Confinados por la pandemia, sólo les queda luchar. Ya llevan días intentando parar esta maquinaria que los oprime. ¿Qué más podrían hacer? Sólo les queda esperar que otro mundo sea posible.

Por eso cuando el gobierno pretendió con la reforma tributaria cobrar impuestos hasta por el agua que llegaba a las casas de las familias de clase media, se rebosó la copa. Estalló la furia. Poco importó que el país atravesara uno de sus peores momentos de pandemia. Los sectores populares apenas intentan sobrellevar el confinamiento, la crisis del sistema de salud y la pérdida de empleos por la quiebra de establecimientos comerciales. Cómo se podía esperar una reforma justa si el ministro que la presentó ignoraba cuánto le cuesta al ciudadano común una docena de huevos.

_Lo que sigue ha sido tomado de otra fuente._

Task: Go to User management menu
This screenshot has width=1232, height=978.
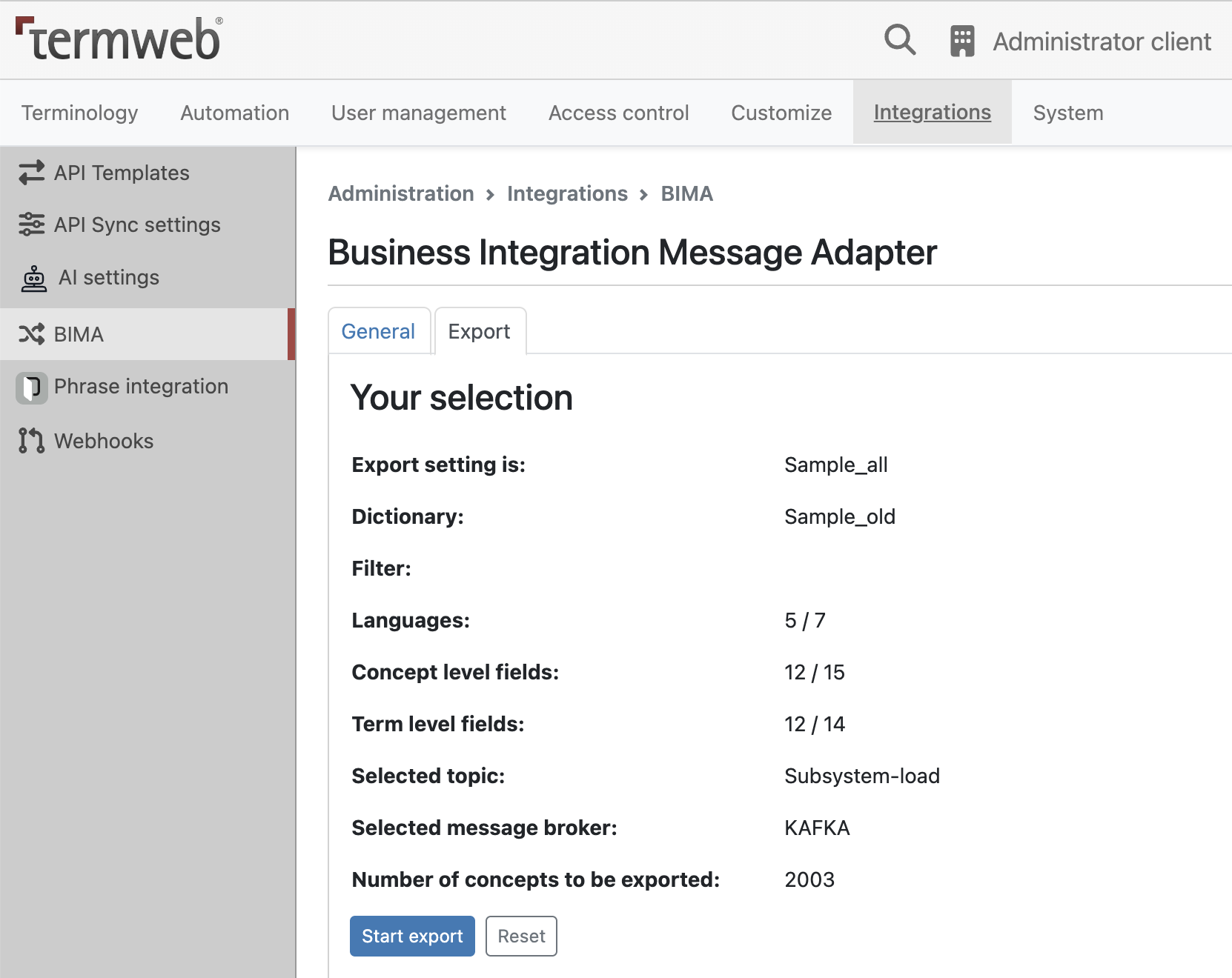Action: tap(419, 113)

La furia estalló en Cali, aquella ciudad escindida en estratos que se fue fragmentando con conjuntos cerrados, protegidos por empresas privadas de seguridad, bordeados por muros y hasta cercas eléctricas. Una ciudad central en la ruta hacia Ecuador que se fue llenando de miles de migrantes que no son integrados y que cada día también salen a la calle a luchar para sobrevivir.

La furia se desató contra el sistema de transporte, concesionado al sector privado, contra los bancos, contra la oficina de recaudo tributario y contra las estaciones de la Policía. La furia se convirtió en gritos y piedras para parar la maquinaria del sistema.

Dolor

¿Y cuál fue la respuesta? Bala. Un excesivo uso de la fuerza, como dice la Organización de las Naciones Unidas, una represión brutal, como indican algunos académicos, una lluvia de bombas lacrimógenas y plomo. Batallas de piedra y fuego, en medio de las calles y los barrios de las ciudades. Como el fuego genera más fuego, la protesta se esparció por las principales ciudades del país.

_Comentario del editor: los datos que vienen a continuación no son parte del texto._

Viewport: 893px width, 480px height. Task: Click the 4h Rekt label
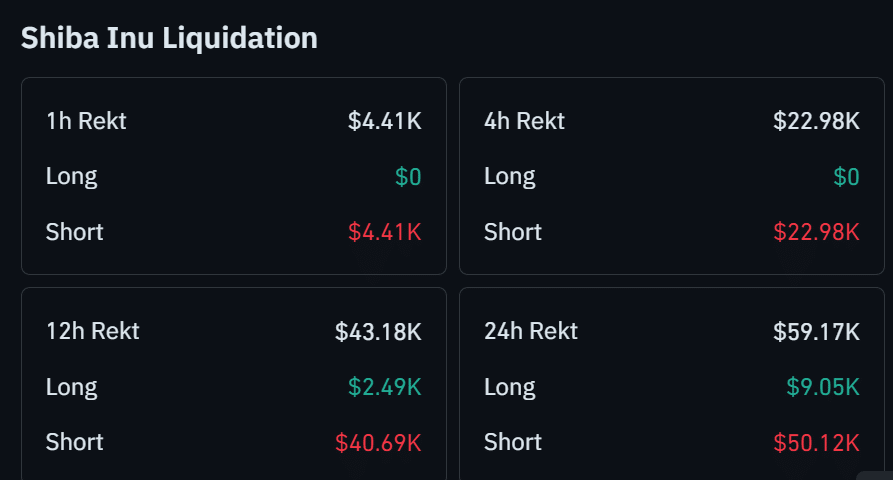point(524,122)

El más reciente informe de Human Rights Internacional ha registrado hasta el 8 de mayo 43 homicidios, seis casos de violencia sexual, 160 ataques a la misión médica y 1.330 heridos. Más de 105 personas continúan desaparecidas.

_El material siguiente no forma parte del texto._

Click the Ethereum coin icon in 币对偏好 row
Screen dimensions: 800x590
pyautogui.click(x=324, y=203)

A fuerza de las balas, los puntos de bloqueos de los manifestantes en varias ciudades se han convertido en trincheras de la guerra. Y aunque desde diferentes sectores se les pide a los manifestantes que no se expongan a un atentado anunciado en los puntos de bloqueo, muchos siguen resistiendo, danzando, cantando y prendiendo velas por los caídos. También en parte, porque gracias a la solidaridad de la ciudadanía que abastece los puntos de bloqueo con alimentos y sábanas, en los puntos de protesta más pobres muchos manifestantes han podido comer mejor que en sus casas y además alimentar a algunos vecinos que se acercan a buscar algo de comida.

Esperanza

En medio de esta orgía de sangre y represión, también hay esperanza. Los primeros pliegos de los manifestantes para alcanzar una negociación con el gobierno conmueven. Piden que se respete el derecho a la protesta social, que retornen los desaparecidos y se conmemoren los muertos. Pero también piden que llegue la comida a los lugares apartados del país, que se ayude a los pequeños comerciantes y propietarios, que haya mayor inversión en educación, que existan universidades en las zonas más pobres de las ciudades, que se eliminen los sueldos vitalicios de los presidentes y que se retiren las reformas que afectan la salud, la estabilidad laboral y las pensiones.

Un mecanismo automático del ser humano es luchar o huir, y muchos de los manifestantes, la mayoría jóvenes, que se sitúan en la primera línea de la protesta no tienen a dónde huir. Confinados por la pandemia, sólo les queda luchar. Ya llevan días intentando parar esta maquinaria que los oprime. ¿Qué más podrían hacer? Sólo les queda esperar que otro mundo sea posible.

Kevin Alexis García es profesor de la Escuela de Comunicación Social de la Universidad del Valle, Cali, Colombia.